Farmed salmon is raised in a controlled man-made environment; wild salmon is subject to the seasons. You can find frozen wild salmon year-round. It's flash-frozen, meaning frozen very quickly, which does little damage to the cell structure so the fish is perfectly good to eat. However, why not buy it fresh when you can?
The two types of salmon differ in both flavor and texture. Wild salmon has a more robust, distinct salmon taste and is leaner than farmed. It is also higher in omega-3 fatty acids, the fat that's so good for us. Farmed salmon has a more subtle flavor and higher fat content, which means it's more forgiving when it's overcooked.

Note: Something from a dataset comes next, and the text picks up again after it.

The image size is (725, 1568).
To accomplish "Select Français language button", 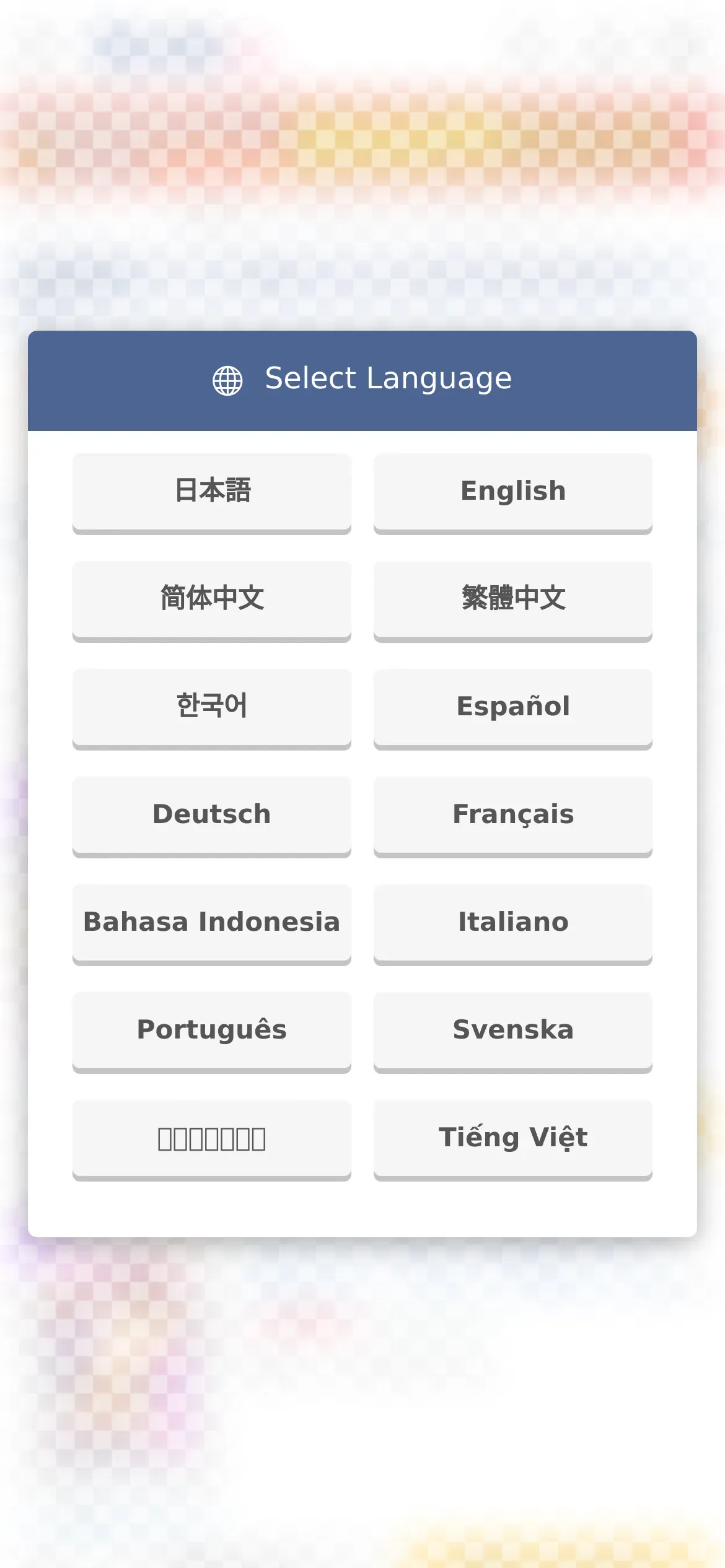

This Wasabi Cracker-Crusted Salmon is a ridiculously simple recipe, perfect for a quick weeknight meal. The fish is first lathered with sour cream spiked with hot mustard, topped with crushed wasabi rice crackers and then baked. The general rule for baking fish is to cook it at 400 F for 10 minutes for every inch of thickness. How do you know when it is done? Stick a knife in it; if a knife goes through it easily, it's cooked through. I prefer to slightly undercook salmon, especially the wild variety (the government advises cooking salmon well done) since it's so lean, so take it out of the oven when you find just a little resistance in the middle of the fillet.
Wasabi Cracker-Crusted Salmon
Start to finish: 30 minutes (10 minutes hands-on)
1/3 cup sour cream
1-1/2 teaspoons prepared English mustard (Coleman's mustard)
1/4 teaspoon packed light brown sugar
35 to 40 wasabi rice crackers
Four 6-ounce pieces center-cut salmon fillet, skin removed
Preheat oven to 400 F. In a bowl, combine the sour cream, mustard and brown sugar. Add salt to taste. Put 35 crackers in a re-sealable plastic bag and coarsely crush them using a rolling pin. (You should have about 1 cup crushed crackers; if not, crush a few more.)
Season the salmon on all sides with salt. In a shallow baking pan, arrange the fillets in one layer, skinned side down, spread the top of each piece with the sour cream mixture and top with the crushed crackers.
Bake the salmon in the top third of the oven for 10 minutes, until barely cooked through.
Note: If all you can find is dried Coleman's, follow the instructions on the side of the package to reconstitute it. If you cannot find English mustard, use Dijon mustard.